Last year I got a terrible cough that after many visits to doctors and 7 months of trying to catch my breath, finally went away.  When people heard me coming toward them,  they made a wide berth around me.  I kept saying  "it's allergies, it's allergies, but most people acted like I might have the black plague.  It is finally gone and I have been breathing almost normally (for me), and now I go into spring feeling better than I have in a long time.  I am praying for a not-too-hot summer so we won't have 24 hour air conditioning like last year which can cause some of my misery.  Most of the trees are in bloom and the others should all be out within the week.  I am not going to listen to the pollen report and maybe not knowing how bad it is will make my body not give in.  I am going with that thought.  Ignorance is bliss.
   

Sunday, April 17, 2011

My Retirement, Hot Damn, It Is Blooming Time


Oh, my aching back, but doing OK

My Obsession
I so look forward to this season and all the joy and hope it brings.  I am a planter, a gardener and the beauty of the flowers and greenery are orgasmic to me.  As a woman and mother, the birth of anything comes from my soul and defines me.  However, when it comes to gardening,  I am over the top and admit it.  I want to cut down and be reasonable, but when I see a new plant, my heart beats a little more and all objectivity goes out the window.  Every year I tell myself and family that I will do less, but it never happens.  I find a new species, a new color and even though I have exhausted every pot I have and planted in every garden we have cut out, I walk around my yard with that one extra plant in my hand searching for a little bit more room for which to put that "needed" flower.
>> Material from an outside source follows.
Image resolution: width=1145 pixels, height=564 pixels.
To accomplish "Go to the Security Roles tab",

Being home this winter has been somewhat difficult for me.  Days could be dark and long and sometimes it did not seem possible to escape the dreariness that the season could bring.  However, I did not let it overcome me and although there have been some down times, I knew to look forward and try to be optimistic about what life had for me. Spring is now popping out all over and my time has come, but what will I do.  Cleaning out my gardens (which is the most laborious part) did a job on my back.  Yikes, the ground seems so much lower and getting up again seems like climbing a mountain.  I am not as agile as I use to be. However, my infirmities may be a cure for my over-zealousness.  It could be a blessing. We will see. 
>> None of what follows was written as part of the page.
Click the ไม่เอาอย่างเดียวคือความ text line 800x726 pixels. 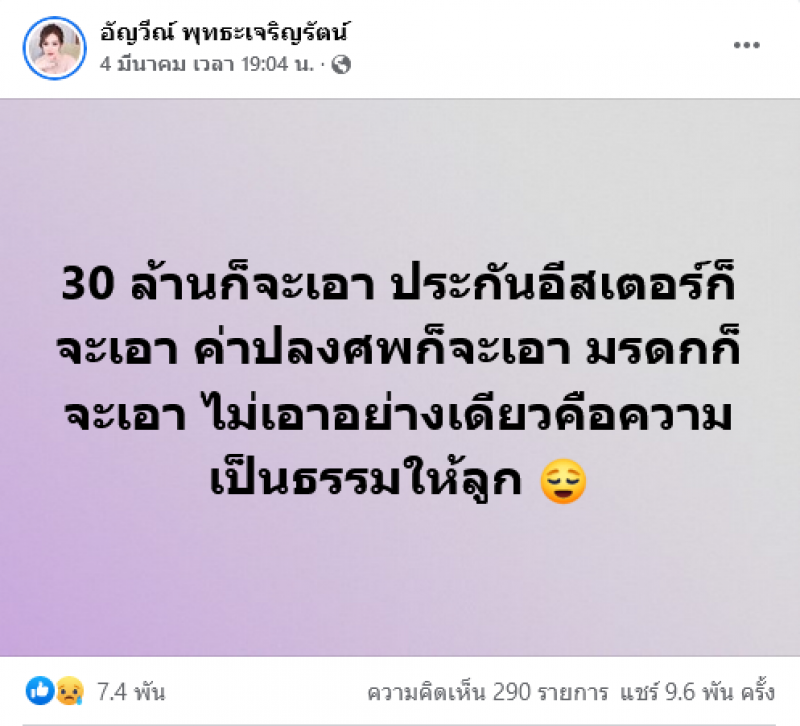[470, 414]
Some of the local garden nurseries have opened, but they have mostly spring flowers now that will only bloom for a few weeks.  I know better than to invest too much money into those, although I will buy a few to put here and there to lift my spirits.  The true test for me will be when the summer annuals come in the first week of May.  I will breathe heavier, have a few heart palpitations and hopefully this year also have some common sense.  Less is more, less is more, less is more - Maybe

It could be worse, I could be a cat hoarder.


Tuesday, April 12, 2011

My Retirement - Fashionista

Warming up and doing OK

Style is my middle name.

How long do you keep clothes?  Do you still have outfits that you have only worn once or twice that you save because you might have other events where you could possibly wear them again, but you never will?  One problem is that they may no longer be the right size.  They have shrunken in the closet. Possibly this happened due to the darkness or lack of moisture, I'm not sure, but we still do not want to part with them.   I hear ya.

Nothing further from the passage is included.